When we had finished lathering, Dave carefully put our pieces of soap back on the shelf, and said, “Just be sure you don’t stay with your head under too long. I can’t think that would be real good for a guy with a recent brain trauma.”
We climbed back in, the hot water feeling good after the cool of soaping up, and swished around in the water, getting the soap off and the last kinks out. I let myself slip down and put my head under. In water that’s warmer than body temperature, with a skinful of wine, putting your head under hits like a sledgehammer, and you can easily pass out, but I let myself
hang for a moment in that blissful almost-not-there state, so relaxed that my muscles seemed to just blend into the surrounding water. If Dave had wanted to kill me, that moment then would have been a good time; I’d probably have slipped over to the other side without caring.

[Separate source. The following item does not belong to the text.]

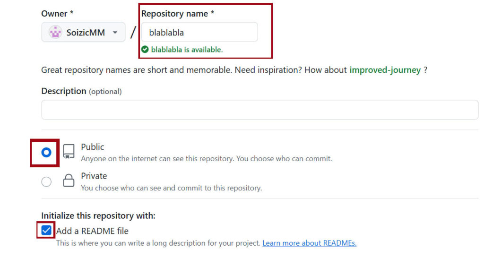This screenshot has width=484, height=258.
Task: Click the 'Initialize this repository with:' heading
Action: point(98,215)
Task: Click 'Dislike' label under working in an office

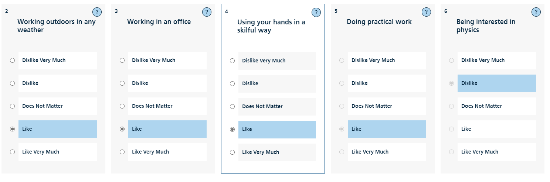Action: tap(140, 83)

But clearly he didn’t. I suppose decades without a friend do things to a man; the thing that seemed strangest to me was that he was still fairly good at getting along with people, after all that loneliness.
I let the warmth fill my whole body, then sat back up, splashing and wiping the water from my face. “I don’t suppose you’ve got—”

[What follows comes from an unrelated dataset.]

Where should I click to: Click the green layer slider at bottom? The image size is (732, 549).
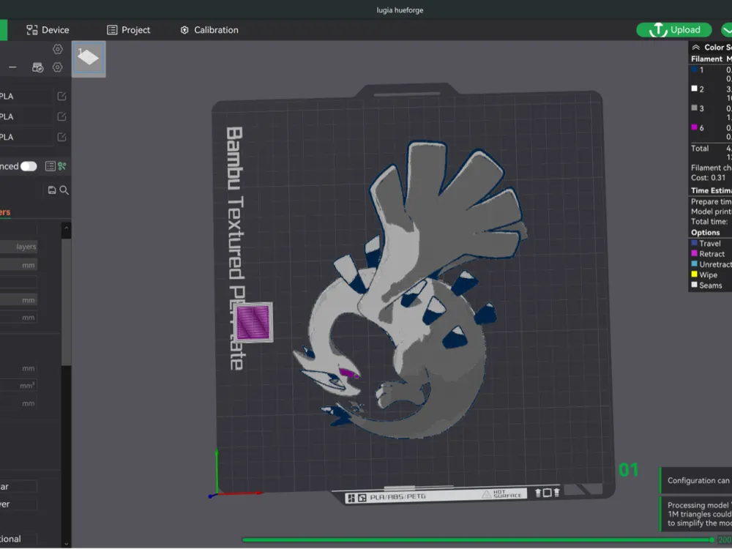coord(476,540)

“But of course,” he said. “I built my towel closet with racks that carry hot water. All towels are always dry, fluffy, and hot.”
“Damn, you know how to live.” I got out and he tossed me a towel; I dried myself thoroughly. It felt good to be alive. “Dave, if you don’t want to be turned, I am not going to turn you. And since you can’t trust me if I’m turned, I guess I’m out in the woods for good, myself. You’ll have to teach me most of the mechanics of living out here, and I’ll have to depend on you for a while, but I’ll construct a place of my own, if you prefer, just as fast as I can. And I guess we both have to move, anyway, because there’s bound to be some of them looking for me in a couple-few weeks, once some of the spring melt has happened, plus of course they had enough uploads from my copy of Resuna, the last few days before you caught me, to have you pritnear dead solid located.”
Dave sighed. “Well, we’re both in a sloppy sentimental mood. Been a long time since I’ve had a partner, and living out in the woods without anybody else is lim, lim hard. But you gotta think about things like the fact that you wouldn’t see Mary again, ever, probably, and I got to think about whether I’m letting my feelings blind me. So let’s sleep on it, get up late, talk it over … you know, the usual kind of thing you do when you know what you want to do, but you want to be sure you want to. You know?”